To be sure, Zarubezhneft plans to resume drilling in Cuba in 2014, according to Cupet.
“Taking into consideration the geological complications that came about, it was agreed to modify the original drilling program, by adding a second stage that is expected to begin in 2014, ” Cupet, which partnered with the Russian company, said in the note, after meeting in Havana May 30 with a Zarubezhneft delegation led by sub-director Sergey I. Erke.
When the Songa Mercur started drilling in December 2012, it was scheduled to remain under contract by the Russian state company in Cuba for 325 days. Then, in early April, the owners — Norway’s Songa Offshore AS — said in a fleet report that the rig will leave Cuban waters June 1, after barely 180 days, to be redeployed to Asia.
The Songa report said that the platform was idled in early April, due to technical problems with a crucial safety device. “The rig is currently in process of pulling its [blowout preventer] for evaluation of shear ram malfunctions and technical inspection of connector bolts in accordance with manufacturers’ instructions,” the April 4 report said. In March, the Songa Mercur achieved an operating efficiency of 99 percent in its drill for Zarubezhneft, the report said.

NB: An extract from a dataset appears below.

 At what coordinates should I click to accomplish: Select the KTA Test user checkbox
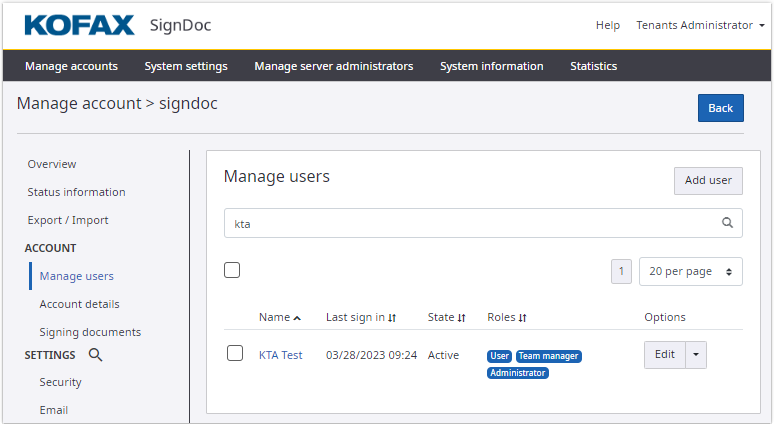235,353
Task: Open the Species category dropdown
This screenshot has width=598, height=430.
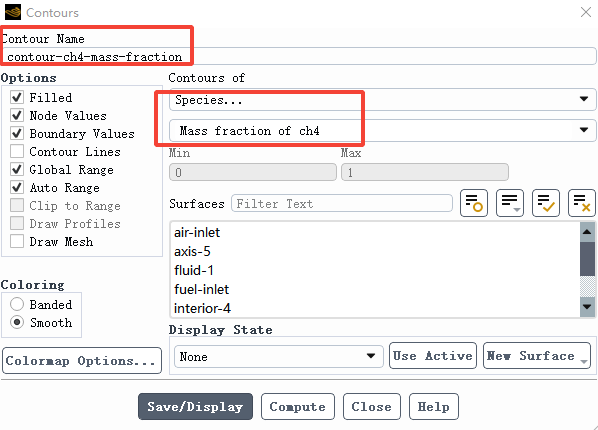Action: click(x=383, y=100)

There are “concerns in Cuba that [Zarubezhneft] won’t have time” to drill deep enough by the pullout deadline in June, Simon Potter, a British oil executive, whose Bahamas Petroleum Co. plans to drill just 12 miles north of Songa Mercur’s location, told Bloomberg News April 18. Zarubezhneft officials did not respond to inquiries from Cuba Standard.
Zarubezhneft last year expected to spend close to $126 million on near-shore exploration off north-central Cuba. The Russian state company chartered the semi-submersible to drill in Block L, the easternmost of four blocks the company leased in 2009. Block L is located off the keys of Villa Clara province, near Cayo Santa María, a new beach tourism destination Cuba has been developing over the past 10 years.